*Task:*
Transcribe the full listing so that each line reads as it does in the original.

*Information:*

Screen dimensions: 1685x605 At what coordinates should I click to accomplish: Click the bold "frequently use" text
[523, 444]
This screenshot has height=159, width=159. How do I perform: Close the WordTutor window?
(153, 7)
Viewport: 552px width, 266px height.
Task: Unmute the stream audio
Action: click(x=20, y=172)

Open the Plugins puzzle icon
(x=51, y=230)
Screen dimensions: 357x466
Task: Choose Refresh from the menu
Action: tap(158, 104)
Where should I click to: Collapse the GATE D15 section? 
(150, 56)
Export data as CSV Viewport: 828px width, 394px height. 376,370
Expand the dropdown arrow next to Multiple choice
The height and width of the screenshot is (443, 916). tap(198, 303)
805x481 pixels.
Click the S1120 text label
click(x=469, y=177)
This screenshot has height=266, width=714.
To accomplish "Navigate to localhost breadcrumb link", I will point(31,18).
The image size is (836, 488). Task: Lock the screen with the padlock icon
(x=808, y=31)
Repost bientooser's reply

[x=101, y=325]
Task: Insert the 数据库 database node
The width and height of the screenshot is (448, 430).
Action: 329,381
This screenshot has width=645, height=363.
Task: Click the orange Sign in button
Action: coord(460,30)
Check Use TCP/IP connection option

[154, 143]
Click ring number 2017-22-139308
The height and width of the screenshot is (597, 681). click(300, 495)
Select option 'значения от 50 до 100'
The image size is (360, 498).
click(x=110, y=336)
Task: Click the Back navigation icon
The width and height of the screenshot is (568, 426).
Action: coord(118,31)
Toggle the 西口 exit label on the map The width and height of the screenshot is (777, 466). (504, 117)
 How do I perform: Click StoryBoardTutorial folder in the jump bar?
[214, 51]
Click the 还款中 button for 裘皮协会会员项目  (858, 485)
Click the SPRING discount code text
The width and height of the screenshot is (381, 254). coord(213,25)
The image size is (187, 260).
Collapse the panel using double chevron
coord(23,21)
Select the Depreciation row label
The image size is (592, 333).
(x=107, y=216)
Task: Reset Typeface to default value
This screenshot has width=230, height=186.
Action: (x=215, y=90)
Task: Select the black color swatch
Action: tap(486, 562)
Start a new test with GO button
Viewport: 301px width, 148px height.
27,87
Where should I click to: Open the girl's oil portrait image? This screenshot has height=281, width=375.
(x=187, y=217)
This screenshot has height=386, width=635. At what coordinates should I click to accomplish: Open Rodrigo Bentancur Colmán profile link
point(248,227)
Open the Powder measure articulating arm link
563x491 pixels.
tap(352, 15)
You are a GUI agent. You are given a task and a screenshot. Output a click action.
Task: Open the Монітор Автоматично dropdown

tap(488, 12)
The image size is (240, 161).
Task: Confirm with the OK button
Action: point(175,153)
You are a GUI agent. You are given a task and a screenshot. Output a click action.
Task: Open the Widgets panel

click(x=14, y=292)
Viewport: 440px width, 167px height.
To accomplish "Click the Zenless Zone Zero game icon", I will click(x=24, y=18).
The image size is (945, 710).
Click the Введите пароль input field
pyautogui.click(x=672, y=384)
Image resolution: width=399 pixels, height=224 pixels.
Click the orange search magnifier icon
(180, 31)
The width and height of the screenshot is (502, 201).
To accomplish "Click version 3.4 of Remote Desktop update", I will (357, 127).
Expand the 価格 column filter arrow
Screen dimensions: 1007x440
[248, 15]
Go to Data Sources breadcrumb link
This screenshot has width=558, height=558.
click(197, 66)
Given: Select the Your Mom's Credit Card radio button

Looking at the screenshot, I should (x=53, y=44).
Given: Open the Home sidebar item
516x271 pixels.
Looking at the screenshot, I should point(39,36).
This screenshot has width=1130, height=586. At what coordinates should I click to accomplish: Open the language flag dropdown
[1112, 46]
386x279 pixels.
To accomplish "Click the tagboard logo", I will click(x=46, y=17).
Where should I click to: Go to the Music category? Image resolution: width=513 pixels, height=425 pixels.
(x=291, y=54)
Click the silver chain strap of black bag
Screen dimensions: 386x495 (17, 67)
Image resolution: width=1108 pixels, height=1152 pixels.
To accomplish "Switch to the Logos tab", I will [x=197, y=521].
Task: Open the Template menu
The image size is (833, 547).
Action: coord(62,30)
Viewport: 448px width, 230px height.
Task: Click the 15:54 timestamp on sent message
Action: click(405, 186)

*Answer below:*
Screen dimensions: 1685x605 At what coordinates should I click to accomplish: Click the bold "frequently use" text
[523, 444]
This screenshot has height=159, width=159. How do I perform: Close the WordTutor window?
(153, 7)
Viewport: 552px width, 266px height.
Task: Unmute the stream audio
Action: click(x=20, y=172)

Open the Plugins puzzle icon
(x=51, y=230)
Screen dimensions: 357x466
Task: Choose Refresh from the menu
Action: tap(158, 104)
Where should I click to: Collapse the GATE D15 section? 
(150, 56)
Export data as CSV Viewport: 828px width, 394px height. 376,370
Expand the dropdown arrow next to Multiple choice
The height and width of the screenshot is (443, 916). tap(198, 303)
805x481 pixels.
Click the S1120 text label
click(x=469, y=177)
This screenshot has height=266, width=714.
To accomplish "Navigate to localhost breadcrumb link", I will point(31,18).
The image size is (836, 488). Task: Lock the screen with the padlock icon
(x=808, y=31)
Repost bientooser's reply

[x=101, y=325]
Task: Insert the 数据库 database node
The width and height of the screenshot is (448, 430).
Action: 329,381
This screenshot has width=645, height=363.
Task: Click the orange Sign in button
Action: coord(460,30)
Check Use TCP/IP connection option

[154, 143]
Click ring number 2017-22-139308
The height and width of the screenshot is (597, 681). click(300, 495)
Select option 'значения от 50 до 100'
The image size is (360, 498).
click(x=110, y=336)
Task: Click the Back navigation icon
The width and height of the screenshot is (568, 426).
Action: coord(118,31)
Toggle the 西口 exit label on the map The width and height of the screenshot is (777, 466). (504, 117)
 How do I perform: Click StoryBoardTutorial folder in the jump bar?
[214, 51]
Click the 还款中 button for 裘皮协会会员项目  (858, 485)
Click the SPRING discount code text
The width and height of the screenshot is (381, 254). coord(213,25)
The image size is (187, 260).
Collapse the panel using double chevron
coord(23,21)
Select the Depreciation row label
The image size is (592, 333).
(x=107, y=216)
Task: Reset Typeface to default value
This screenshot has width=230, height=186.
Action: (x=215, y=90)
Task: Select the black color swatch
Action: tap(486, 562)
Start a new test with GO button
Viewport: 301px width, 148px height.
27,87
Where should I click to: Open the girl's oil portrait image? This screenshot has height=281, width=375.
(x=187, y=217)
This screenshot has height=386, width=635. At what coordinates should I click to accomplish: Open Rodrigo Bentancur Colmán profile link
point(248,227)
Open the Powder measure articulating arm link
563x491 pixels.
tap(352, 15)
You are a GUI agent. You are given a task and a screenshot. Output a click action.
Task: Open the Монітор Автоматично dropdown

tap(488, 12)
The image size is (240, 161).
Task: Confirm with the OK button
Action: point(175,153)
You are a GUI agent. You are given a task and a screenshot. Output a click action.
Task: Open the Widgets panel

click(x=14, y=292)
Viewport: 440px width, 167px height.
To accomplish "Click the Zenless Zone Zero game icon", I will click(x=24, y=18).
The image size is (945, 710).
Click the Введите пароль input field
pyautogui.click(x=672, y=384)
Image resolution: width=399 pixels, height=224 pixels.
Click the orange search magnifier icon
(180, 31)
The width and height of the screenshot is (502, 201).
To accomplish "Click version 3.4 of Remote Desktop update", I will (357, 127).
Expand the 価格 column filter arrow
Screen dimensions: 1007x440
[248, 15]
Go to Data Sources breadcrumb link
This screenshot has width=558, height=558.
click(197, 66)
Given: Select the Your Mom's Credit Card radio button

Looking at the screenshot, I should (x=53, y=44).
Given: Open the Home sidebar item
516x271 pixels.
Looking at the screenshot, I should point(39,36).
This screenshot has width=1130, height=586. At what coordinates should I click to accomplish: Open the language flag dropdown
[1112, 46]
386x279 pixels.
To accomplish "Click the tagboard logo", I will click(x=46, y=17).
Where should I click to: Go to the Music category? Image resolution: width=513 pixels, height=425 pixels.
(x=291, y=54)
Click the silver chain strap of black bag
Screen dimensions: 386x495 (17, 67)
Image resolution: width=1108 pixels, height=1152 pixels.
To accomplish "Switch to the Logos tab", I will [x=197, y=521].
Task: Open the Template menu
The image size is (833, 547).
Action: coord(62,30)
Viewport: 448px width, 230px height.
Task: Click the 15:54 timestamp on sent message
Action: click(405, 186)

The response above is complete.